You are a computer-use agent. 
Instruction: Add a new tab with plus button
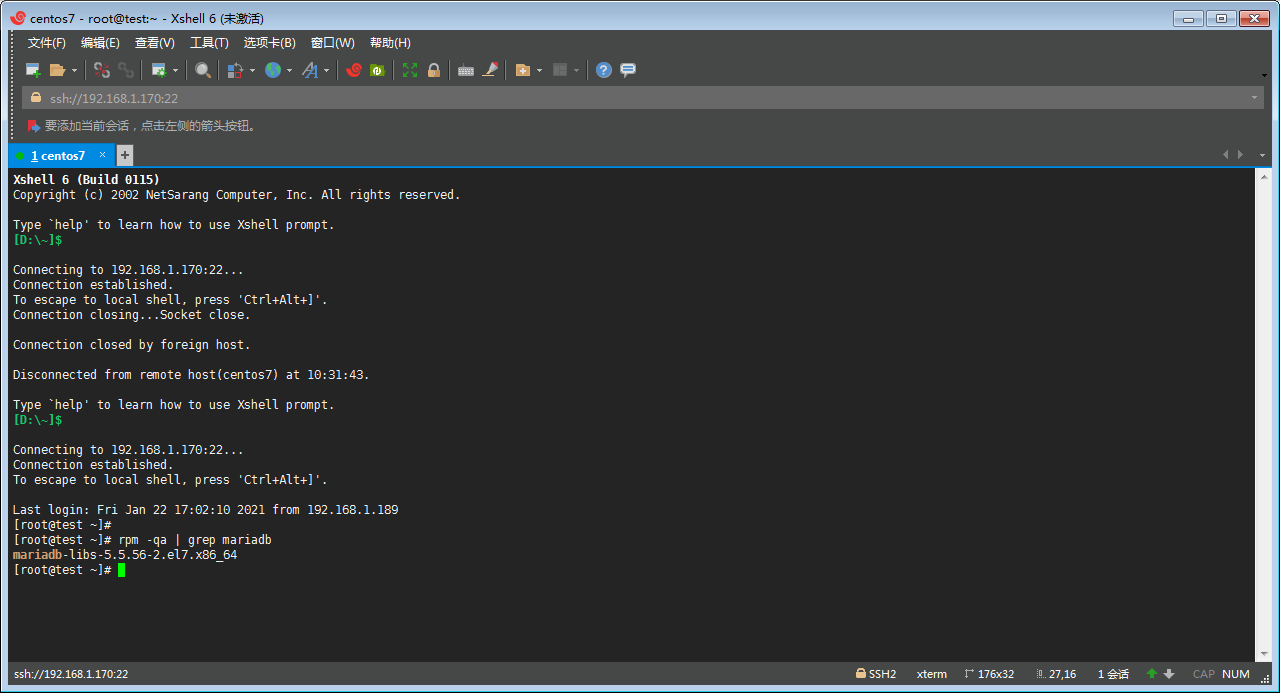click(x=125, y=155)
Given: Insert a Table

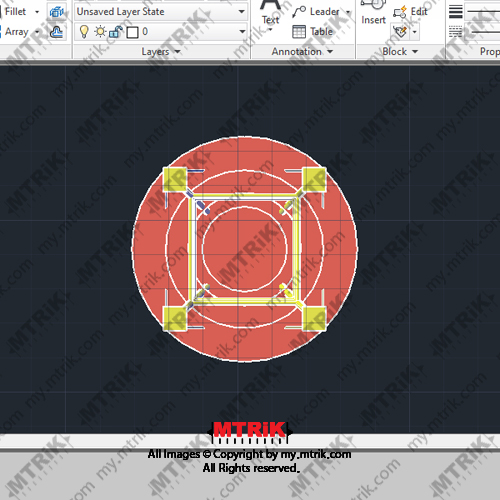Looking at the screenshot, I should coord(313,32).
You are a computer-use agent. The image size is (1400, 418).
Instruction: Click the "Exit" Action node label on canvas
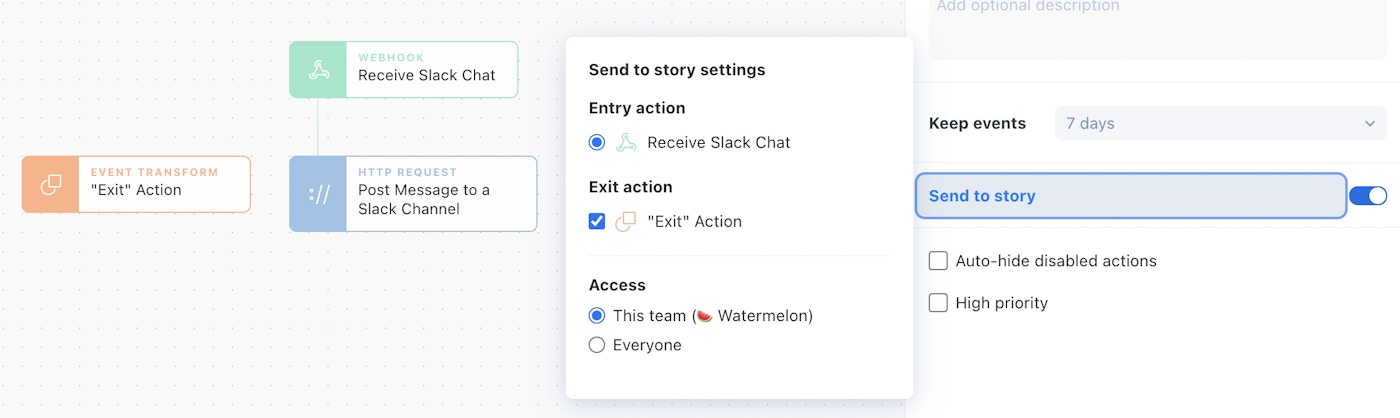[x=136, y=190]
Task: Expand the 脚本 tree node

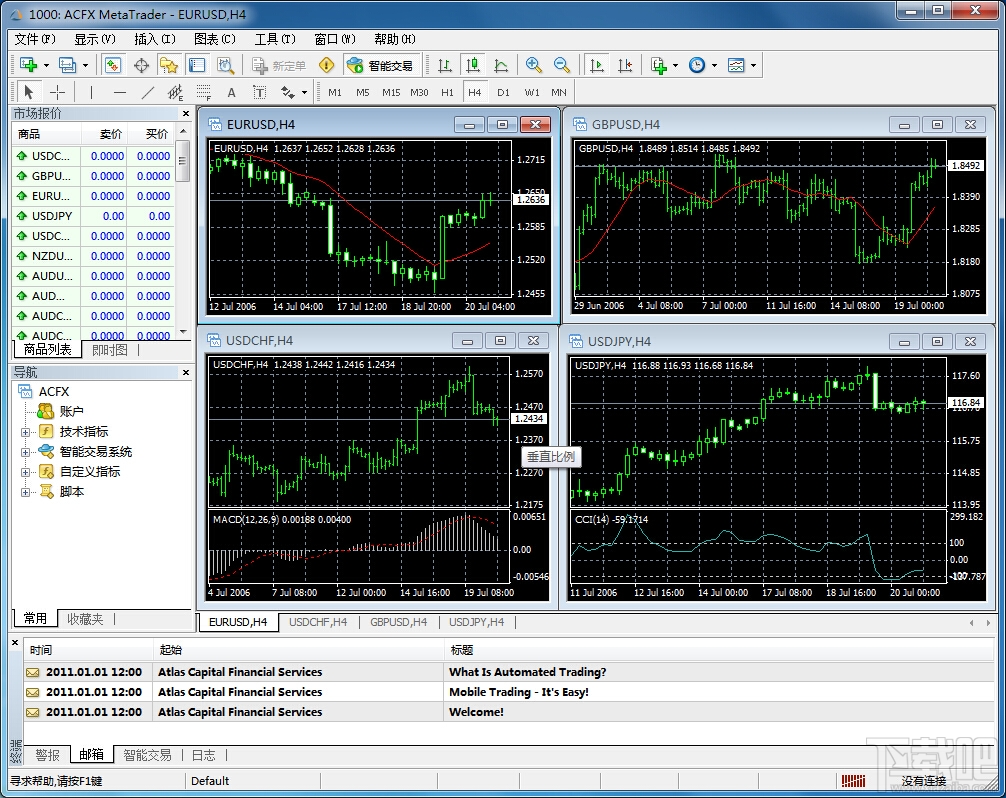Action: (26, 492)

------------------------------------------------------------

--- Directions ---
Go through the listing, find each line with the word "computer", and copy it.

--- Problem solution ---
You are a computer-use agent. 
You are a computer-use agent. The image size is (1400, 418).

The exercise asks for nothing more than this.